Pour revenir sur l’article que j’appelle « foyers épidémiques », pour ne pas reprendre le mot clusters, imaginons qu’il y ait des communes où l’on annule le second tour alors que celui-ci est maintenu pour le reste du territoire. On se retrouverait dans le schéma suivant : un premier tour en mars, un second tour en juin pour les communes qui le peuvent, deux nouveaux tours d’ici octobre 2020 pour les communes identifiées « foyers de transmission », sans parler des élections sénatoriales dont nous discuterons aussi dans un contexte incertain dans quelques jours et sur lesquelles une annulation même partielle aurait un impact. C’est une véritable usine à gaz !
Soyons optimistes et croisons les doigts pour que le 28 juin acte bien la fin de ce feuilleton essoufflant. Le feu plutôt orange du comité de scientifiques devrait passer au vert dans quelques jours, et tous les élus et candidats pourront enfin sortir de cet étrange entre-deux.
La commission des lois estime avoir « purgé » le projet de loi des dispositions « virtuelles », mais le maintien de l’article 5 implique le maintien de toutes les dispositions anticipant une annulation du second tour qui ne devraient pas être appliquées. Il en va ainsi du choix de fixer la prolongation des mandats et des entrées en fonction alors que de telles dates ne relèvent pas de notre compétence : elles dépendent d’un hypothétique futur sur lequel nous n’avons pas la main.

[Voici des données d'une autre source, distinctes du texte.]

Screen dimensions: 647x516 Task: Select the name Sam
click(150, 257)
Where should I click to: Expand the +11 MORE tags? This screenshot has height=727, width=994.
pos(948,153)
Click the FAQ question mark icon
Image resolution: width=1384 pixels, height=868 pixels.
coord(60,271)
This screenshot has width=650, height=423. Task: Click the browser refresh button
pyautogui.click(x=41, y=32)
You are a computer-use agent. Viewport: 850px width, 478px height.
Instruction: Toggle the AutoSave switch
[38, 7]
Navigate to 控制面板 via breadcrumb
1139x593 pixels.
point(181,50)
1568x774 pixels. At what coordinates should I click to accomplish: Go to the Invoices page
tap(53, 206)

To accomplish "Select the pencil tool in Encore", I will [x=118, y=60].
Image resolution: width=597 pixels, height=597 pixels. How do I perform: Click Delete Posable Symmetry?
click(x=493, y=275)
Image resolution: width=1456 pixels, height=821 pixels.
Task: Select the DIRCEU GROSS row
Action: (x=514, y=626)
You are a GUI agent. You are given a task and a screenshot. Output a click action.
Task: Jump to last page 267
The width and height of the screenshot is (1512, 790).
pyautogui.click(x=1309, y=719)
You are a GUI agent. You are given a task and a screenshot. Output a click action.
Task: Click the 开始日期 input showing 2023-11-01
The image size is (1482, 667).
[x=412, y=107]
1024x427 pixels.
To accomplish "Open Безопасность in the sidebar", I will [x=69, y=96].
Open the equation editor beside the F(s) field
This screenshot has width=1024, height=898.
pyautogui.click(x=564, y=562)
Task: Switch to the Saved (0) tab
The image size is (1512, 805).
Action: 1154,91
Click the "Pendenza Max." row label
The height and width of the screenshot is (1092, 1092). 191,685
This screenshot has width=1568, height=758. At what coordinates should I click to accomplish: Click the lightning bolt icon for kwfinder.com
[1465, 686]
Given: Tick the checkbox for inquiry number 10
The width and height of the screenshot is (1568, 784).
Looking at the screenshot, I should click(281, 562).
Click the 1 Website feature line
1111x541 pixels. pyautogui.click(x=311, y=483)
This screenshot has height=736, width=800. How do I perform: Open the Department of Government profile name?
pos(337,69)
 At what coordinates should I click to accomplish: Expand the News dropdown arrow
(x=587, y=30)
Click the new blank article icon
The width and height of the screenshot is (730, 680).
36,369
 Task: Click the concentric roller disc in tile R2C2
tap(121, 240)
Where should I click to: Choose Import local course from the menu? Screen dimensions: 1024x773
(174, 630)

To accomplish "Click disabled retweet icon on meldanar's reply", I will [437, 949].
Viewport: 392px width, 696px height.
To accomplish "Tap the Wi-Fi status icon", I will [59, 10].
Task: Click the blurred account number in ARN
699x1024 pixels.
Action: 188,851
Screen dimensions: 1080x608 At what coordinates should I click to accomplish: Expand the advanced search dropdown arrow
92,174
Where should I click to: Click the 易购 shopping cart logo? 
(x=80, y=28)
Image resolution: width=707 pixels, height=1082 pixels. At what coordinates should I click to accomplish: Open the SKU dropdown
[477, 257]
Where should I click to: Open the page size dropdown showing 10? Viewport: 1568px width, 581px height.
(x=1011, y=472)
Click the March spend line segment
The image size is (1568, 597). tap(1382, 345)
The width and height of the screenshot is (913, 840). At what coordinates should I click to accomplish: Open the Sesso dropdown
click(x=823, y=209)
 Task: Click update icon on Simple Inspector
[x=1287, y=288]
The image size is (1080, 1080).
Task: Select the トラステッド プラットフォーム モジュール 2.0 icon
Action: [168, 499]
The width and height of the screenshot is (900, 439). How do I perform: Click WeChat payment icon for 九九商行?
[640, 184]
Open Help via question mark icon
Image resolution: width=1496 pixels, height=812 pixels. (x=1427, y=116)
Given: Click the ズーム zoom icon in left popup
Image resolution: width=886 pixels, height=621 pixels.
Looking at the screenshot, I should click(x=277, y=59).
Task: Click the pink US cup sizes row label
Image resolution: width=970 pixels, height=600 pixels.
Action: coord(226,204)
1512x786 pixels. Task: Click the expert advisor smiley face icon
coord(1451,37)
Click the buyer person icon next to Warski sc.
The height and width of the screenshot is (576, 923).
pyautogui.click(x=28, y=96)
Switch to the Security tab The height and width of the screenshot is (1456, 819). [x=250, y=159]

Les autres dispositions qui ont vocation à s’appliquer et qui ont été complétées en commission sont majoritairement de bon sens. Elles visent à favoriser la participation et à faciliter la vie démocratique locale, qui doit être conciliée avec les exigences sanitaires et les conséquences du report du second tour.
Néanmoins, nous nous opposons à ce qu’une procuration puisse être établie entre un mandant et un mandataire résidant dans des communes différentes, même s’ils ont un lien de filiation. La participation citoyenne ne doit pas reposer sur de telles bases.
En ce qui concerne les Français de l’étranger, qui ne pourront élire leurs conseillers consulaires et délégués consulaires au regard de l’hétérogénéité des situations à travers le monde, nous sommes favorables au report de ces élections en mai 2021.
Sur la forme, nous nous rallions à l’avis du Conseil d’État en déplorant la méthode utilisée par le Gouvernement et reprise par la commission des lois pour rédiger ce texte en décortiquant la loi d’urgence du 23 mars et les ordonnances passées, plutôt que de rassembler les nouvelles dispositions dans un texte autonome. Le fond du projet de loi étant déjà assez « alambiqué », cela nuit encore plus à sa lisibilité et complique le travail parlementaire déjà malmené par la façon dont ce texte a été inscrit à l’ordre du jour.
Nous nous abstiendrons sur ce texte, en cohérence avec notre position quant à la gestion gouvernementale des élections municipales. Selon la tournure de nos débats, nous nous réservons la possibilité de voter contre ce texte, notamment si la généralisation du vote par correspondance était adoptée.
Nous arrivons à la fin d’une longue litanie, ne la rendons pas plus complexe et exigeons plutôt ensemble – Gouvernement, collectivités territoriales et Parlement côte à côte – des assurances quant à l’organisation de la campagne. Même dans les conditions sanitaires actuelles, il faut examiner les conditions de la participation, et pas seulement la veille du scrutin ou l’avant-veille, avec des ouvertures sur les comportements, du point de vue de l’ensemble des listes.
Il faut également, c’est une évidence partagée, examiner les conditions de la sécurisation de la tenue du scrutin. Monsieur le ministre, vous le savez, 39 % du corps électoral est appelé à aller voter. Essayons donc de déconfiner « au mieux » la démocratie déjà bien trop souvent entachée. (Applaudissements sur les travées des groupes CRCE et SOCR.)
Mme la présidente. La parole est à M. Emmanuel Capus. (M. Loïc Hervé applaudit.)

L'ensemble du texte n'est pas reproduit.